Who were you before you became a mother? Are you searching to reconnect with yourself post-baby?
Becoming a mom is like having a major identity crisis. Juggling being a mother, a partner, a friend, an employee and, well, ourselves is often one of our biggest struggles. Finding the balance between all these roles is something I still personally struggle with often. I want to be present for every part of my life, but it sometimes seems like it just isn’t possible; something’s got to give. I tell myself that it is temporary, and eventually, as my kids get older and become more independent, I will regain bits and pieces of myself. But until then, I am always searching for practical ways to reconnect with myself and to fit in some precious time for the other spheres of my life (without spreading myself thin or drowning in guilt).
Are you feeling the same way? Here is an exercise to check-in with yourself and remind yourself what makes you feel the most like you. Grab a notebook or print out our free worksheet, ask yourself the following questions and write down your answers. See what comes up, and don’t hold back. Then take a moment to reflect.
What do I miss about my life before kids?
We love our kids. We will do literally anything for them. But we can love them and still long for certain parts of our pre-baby past. Maybe it is alone time or couple’s time? An activity, a sport or a hobby? Perhaps it’s freedom or having less responsibility. Accepting that things are different now is an essential part of having a positive outlook throughout motherhood. But different doesn’t mean that it can never be about you.
Once you have your answers, take it a step further and ask yourself why you had to give it up. Maybe it was not possible while you were recovering from labour and delivery, or maybe your child was keeping you up all night, and you didn’t have the energy. Do the reasons still apply? With a little effort, can you get back to it by taking small steps?
Certain things won’t ever be as before, but we often have an “all or nothing” approach when it comes to reintegrating parts of our previous lives into our post-kid reality. We know things can’t be as they were so we resign to trying to integrate these crucial aspects into our routines.
Doing what you love once a week, even if it used to be three times, is better than none and you will still reap the benefits.
How can I reintegrate what I miss the most back into my life?

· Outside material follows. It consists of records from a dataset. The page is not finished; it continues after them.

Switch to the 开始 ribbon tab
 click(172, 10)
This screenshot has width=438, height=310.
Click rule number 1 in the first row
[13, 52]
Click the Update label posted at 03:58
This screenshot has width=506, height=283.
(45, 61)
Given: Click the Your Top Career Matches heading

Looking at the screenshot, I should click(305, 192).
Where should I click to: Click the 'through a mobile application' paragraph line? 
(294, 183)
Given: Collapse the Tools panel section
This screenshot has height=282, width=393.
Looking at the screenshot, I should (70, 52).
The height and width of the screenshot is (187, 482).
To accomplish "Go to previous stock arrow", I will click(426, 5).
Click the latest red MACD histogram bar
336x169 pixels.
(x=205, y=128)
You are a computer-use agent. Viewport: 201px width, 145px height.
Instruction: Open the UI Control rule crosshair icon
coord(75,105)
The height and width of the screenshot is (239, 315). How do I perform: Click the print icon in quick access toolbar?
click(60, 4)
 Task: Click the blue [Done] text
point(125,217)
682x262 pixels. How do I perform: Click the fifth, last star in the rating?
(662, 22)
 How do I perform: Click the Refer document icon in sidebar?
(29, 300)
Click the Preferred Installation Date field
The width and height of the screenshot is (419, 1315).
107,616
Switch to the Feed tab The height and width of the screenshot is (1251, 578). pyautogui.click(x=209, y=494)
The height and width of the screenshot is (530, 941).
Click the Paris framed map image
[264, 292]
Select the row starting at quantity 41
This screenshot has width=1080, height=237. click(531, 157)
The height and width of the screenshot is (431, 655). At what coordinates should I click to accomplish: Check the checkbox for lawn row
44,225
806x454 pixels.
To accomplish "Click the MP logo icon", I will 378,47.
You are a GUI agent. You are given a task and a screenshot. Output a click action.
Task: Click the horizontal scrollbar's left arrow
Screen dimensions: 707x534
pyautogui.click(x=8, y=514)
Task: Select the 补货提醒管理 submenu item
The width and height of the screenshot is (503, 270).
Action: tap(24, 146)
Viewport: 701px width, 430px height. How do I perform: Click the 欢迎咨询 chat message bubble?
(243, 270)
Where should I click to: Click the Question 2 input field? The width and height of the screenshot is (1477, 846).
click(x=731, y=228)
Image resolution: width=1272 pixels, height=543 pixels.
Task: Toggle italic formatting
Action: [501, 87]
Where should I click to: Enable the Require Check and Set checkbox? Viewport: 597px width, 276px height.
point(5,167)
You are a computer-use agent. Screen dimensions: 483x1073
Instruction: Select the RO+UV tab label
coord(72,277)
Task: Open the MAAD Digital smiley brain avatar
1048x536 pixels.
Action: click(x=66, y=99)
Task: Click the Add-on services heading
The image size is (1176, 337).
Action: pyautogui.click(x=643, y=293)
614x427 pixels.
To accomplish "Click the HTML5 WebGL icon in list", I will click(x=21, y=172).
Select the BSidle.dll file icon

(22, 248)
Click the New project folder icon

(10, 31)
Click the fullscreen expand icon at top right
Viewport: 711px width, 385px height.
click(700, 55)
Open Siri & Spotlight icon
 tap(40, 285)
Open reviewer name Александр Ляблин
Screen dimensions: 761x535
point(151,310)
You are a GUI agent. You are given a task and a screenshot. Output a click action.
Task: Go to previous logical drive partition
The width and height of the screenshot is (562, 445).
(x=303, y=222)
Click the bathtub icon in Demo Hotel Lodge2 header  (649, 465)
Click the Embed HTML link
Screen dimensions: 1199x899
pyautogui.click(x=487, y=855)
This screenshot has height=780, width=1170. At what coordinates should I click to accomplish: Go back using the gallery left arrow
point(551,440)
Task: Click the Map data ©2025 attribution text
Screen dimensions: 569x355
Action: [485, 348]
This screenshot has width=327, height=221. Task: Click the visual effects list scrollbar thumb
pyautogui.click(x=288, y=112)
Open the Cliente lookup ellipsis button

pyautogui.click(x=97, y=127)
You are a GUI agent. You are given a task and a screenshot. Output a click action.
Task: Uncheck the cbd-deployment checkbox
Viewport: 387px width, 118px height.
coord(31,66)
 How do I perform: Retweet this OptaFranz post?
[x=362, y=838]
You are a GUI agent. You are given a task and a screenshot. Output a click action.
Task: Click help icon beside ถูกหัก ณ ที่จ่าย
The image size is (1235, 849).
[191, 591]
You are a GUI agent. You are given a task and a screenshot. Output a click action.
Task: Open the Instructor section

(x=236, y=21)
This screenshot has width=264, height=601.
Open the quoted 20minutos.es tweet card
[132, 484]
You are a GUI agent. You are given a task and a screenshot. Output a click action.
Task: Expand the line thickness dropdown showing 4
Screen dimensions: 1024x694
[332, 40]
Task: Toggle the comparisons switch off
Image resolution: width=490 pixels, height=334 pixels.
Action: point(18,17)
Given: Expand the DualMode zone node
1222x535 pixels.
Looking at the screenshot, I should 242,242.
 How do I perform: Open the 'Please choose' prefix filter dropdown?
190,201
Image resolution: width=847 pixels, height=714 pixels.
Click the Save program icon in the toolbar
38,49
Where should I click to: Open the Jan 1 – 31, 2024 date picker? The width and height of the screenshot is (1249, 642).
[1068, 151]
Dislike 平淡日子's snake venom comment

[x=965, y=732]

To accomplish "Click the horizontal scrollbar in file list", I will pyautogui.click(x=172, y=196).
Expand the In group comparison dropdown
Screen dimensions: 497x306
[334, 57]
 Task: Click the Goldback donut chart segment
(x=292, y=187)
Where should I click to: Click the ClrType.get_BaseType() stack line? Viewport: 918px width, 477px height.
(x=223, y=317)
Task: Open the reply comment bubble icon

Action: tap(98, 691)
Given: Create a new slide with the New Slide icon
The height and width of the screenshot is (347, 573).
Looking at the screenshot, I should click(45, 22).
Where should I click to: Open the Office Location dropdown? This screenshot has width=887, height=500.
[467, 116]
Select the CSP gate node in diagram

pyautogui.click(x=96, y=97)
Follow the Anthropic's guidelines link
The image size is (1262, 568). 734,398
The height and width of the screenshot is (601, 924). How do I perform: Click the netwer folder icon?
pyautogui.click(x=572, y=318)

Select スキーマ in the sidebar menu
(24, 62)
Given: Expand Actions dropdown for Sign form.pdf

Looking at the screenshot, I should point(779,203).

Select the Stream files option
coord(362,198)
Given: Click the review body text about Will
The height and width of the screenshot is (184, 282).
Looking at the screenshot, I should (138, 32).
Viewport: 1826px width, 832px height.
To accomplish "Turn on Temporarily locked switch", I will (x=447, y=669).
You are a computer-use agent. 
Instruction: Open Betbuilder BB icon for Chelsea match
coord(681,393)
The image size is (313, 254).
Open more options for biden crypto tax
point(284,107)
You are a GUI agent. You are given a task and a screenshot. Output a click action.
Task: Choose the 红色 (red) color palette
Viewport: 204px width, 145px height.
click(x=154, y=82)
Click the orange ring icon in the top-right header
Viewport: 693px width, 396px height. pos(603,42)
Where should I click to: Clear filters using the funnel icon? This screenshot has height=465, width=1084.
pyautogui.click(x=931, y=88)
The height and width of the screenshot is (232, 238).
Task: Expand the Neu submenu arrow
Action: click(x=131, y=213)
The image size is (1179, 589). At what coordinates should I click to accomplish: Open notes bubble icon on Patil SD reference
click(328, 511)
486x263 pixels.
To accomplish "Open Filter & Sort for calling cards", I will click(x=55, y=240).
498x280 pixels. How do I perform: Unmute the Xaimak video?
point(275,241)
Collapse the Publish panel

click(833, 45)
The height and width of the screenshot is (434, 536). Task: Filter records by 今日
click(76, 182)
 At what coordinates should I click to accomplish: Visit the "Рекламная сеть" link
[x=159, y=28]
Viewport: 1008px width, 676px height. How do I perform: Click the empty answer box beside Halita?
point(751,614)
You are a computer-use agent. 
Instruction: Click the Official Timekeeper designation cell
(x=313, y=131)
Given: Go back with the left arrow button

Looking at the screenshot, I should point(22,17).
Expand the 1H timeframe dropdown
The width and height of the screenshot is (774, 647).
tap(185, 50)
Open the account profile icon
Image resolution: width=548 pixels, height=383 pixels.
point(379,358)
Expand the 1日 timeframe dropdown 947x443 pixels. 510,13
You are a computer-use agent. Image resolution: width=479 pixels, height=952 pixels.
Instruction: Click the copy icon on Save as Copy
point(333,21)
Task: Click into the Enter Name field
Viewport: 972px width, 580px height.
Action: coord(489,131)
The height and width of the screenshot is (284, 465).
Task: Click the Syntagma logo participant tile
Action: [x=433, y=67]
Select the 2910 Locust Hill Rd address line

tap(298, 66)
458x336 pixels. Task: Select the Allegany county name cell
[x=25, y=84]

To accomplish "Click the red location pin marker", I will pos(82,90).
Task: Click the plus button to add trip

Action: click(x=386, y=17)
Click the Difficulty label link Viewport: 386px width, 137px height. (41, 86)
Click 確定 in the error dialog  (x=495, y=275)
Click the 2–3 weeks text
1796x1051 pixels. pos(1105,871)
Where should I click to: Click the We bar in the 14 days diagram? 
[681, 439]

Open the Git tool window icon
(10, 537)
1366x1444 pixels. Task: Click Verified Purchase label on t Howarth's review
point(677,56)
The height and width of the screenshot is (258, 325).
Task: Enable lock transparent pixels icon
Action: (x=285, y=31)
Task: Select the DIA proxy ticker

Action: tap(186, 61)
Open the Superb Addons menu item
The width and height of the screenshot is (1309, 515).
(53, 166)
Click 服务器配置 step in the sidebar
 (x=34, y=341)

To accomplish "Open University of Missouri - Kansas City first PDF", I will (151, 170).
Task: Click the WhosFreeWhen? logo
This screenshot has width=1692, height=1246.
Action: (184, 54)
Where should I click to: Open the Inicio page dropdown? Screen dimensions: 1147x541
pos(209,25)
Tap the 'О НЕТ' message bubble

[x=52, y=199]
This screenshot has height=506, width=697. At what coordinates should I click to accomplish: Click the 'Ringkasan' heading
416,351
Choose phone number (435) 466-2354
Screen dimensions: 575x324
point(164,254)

The next step is to brainstorm some practical ways to re-integrate what you miss most back into your life. Keep an open mind, write down all possible solutions. What usually holds us back is a lack of time. There are just so many hours in a day, but take a moment to ask yourself if everything on your to-do list is worth your time and energy? Cut out what isn’t necessary and use this time for yourself. Delegate when possible, ask for help with the kids. Resist the urge to want to do it all and accept that some things are not worth sacrificing your wellbeing over. Are you feeling overwhelmed already? Here are some strategies to help manage your day-to-day. You may want to tackle this issue first.
Make it a priority
Now that you have figured out what you need more of and ways to get it, you have to plan it. Commit to yourself and make it happen. Put it on the calendar, and don’t let it get pushed or cancelled. Treat it like your child’s pediatrician visit and let go of any guilt that surfaces when the time comes closer. Remind yourself that you need this and that your needs are as valid as anyone else’s in your family. Just like on an airplane, you have to learn to put your oxygen mask on first; you don’t want to run out of air while tending to everyone else’s needs. Start small; maybe the list of things you miss is long, but re-integrate one thing at a time. Once you succeed at adding one back into your life, tackle another and so on.
Self-care is not Selfish
As moms, we have a misconception that putting our needs at the top of our priority list is selfish. That for some reason, everything should be about the kids now. And so we put ourselves last, and I mean entirely last; the dog has it way better than us some days. It is time to change our definition of self-care and to see it for what it is: an important element of overall health and an essential part of being a good parent.
Take a moment and list five benefits of re-integrating some “me” time back into your life. If you are struggling with guilt, then write down how self-care will make you a better caregiver.
Spending time doing the things we love fulfills us; therefore, we are more joyful, patient and less resentful. We aren’t only mothers, we still are all the things we were before, and it does not have to be either-or. It is time to unearth our desires and bury our guilt instead.